In [1]:
from pyspark.sql import SparkSession
from pyspark.sql.functions import col
from pyspark.ml import Pipeline
from pyspark.ml.feature import StringIndexer, VectorAssembler
from pyspark.ml.classification import MultilayerPerceptronClassifier
from pyspark.ml.evaluation import MulticlassClassificationEvaluator
from pyspark.sql.functions import rand

# 1. Initialisation de Spark
spark = SparkSession.builder \
    .appName("Amélioration MLPC avec classes équilibrées") \
    .config("spark.hadoop.hive.metastore.uris", "thrift://hive-metastore:9083") \
    .enableHiveSupport() \
    .getOrCreate()

# 2. Charger les données
df_train = spark.sql("SELECT * FROM concessionnaire.client_immat_with_catk9")

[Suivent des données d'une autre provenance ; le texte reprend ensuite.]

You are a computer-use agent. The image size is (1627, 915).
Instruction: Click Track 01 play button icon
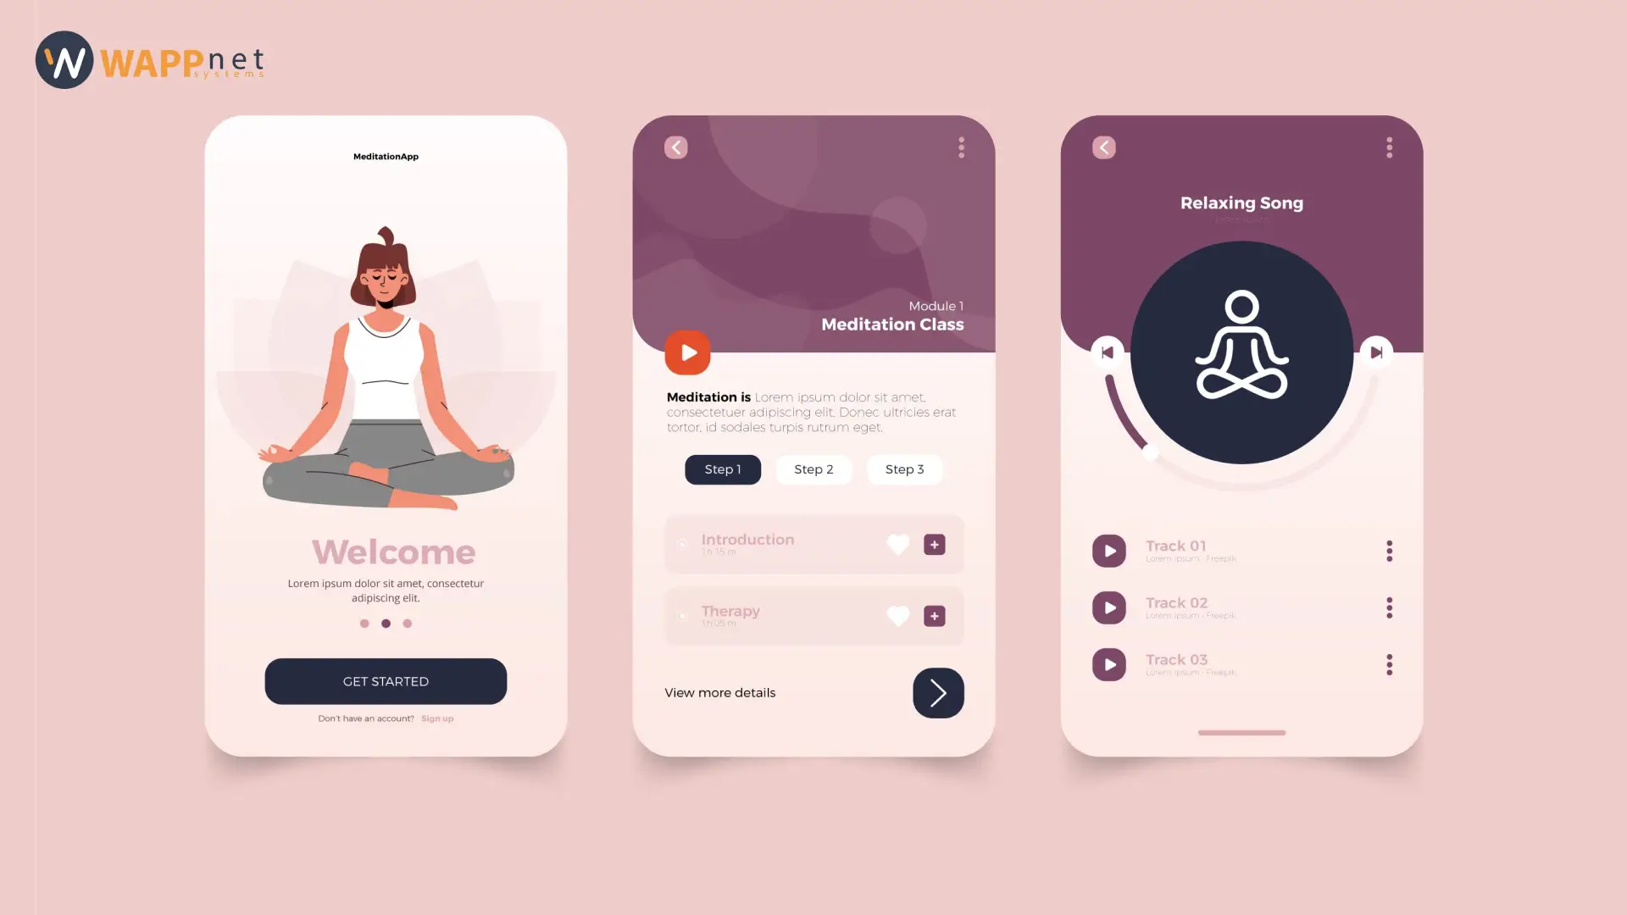(1108, 550)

# 3. Indexer la colonne cible
label_indexer = StringIndexer(inputCol="categorie", outputCol="indexed_categorie", handleInvalid="keep")
df_train = label_indexer.fit(df_train).transform(df_train)

# 4. Rééchantillonnage
max_count = df_train.groupBy("indexed_categorie").count().agg({"count": "max"}).collect()[0][0]
balanced_df = df_train.groupBy("indexed_categorie").applyInPandas(
    lambda pdf: pdf.sample(n=max_count, replace=True) if len(pdf) < max_count else pdf,
    schema=df_train.schema
)

# 5. Indexer les colonnes catégoriques
categorical_cols = ["sexe", "situationfamilliale", "deuxiemevoiture"]
indexers = [StringIndexer(inputCol=col, outputCol=col + "_indexed", handleInvalid="keep") for col in categorical_cols]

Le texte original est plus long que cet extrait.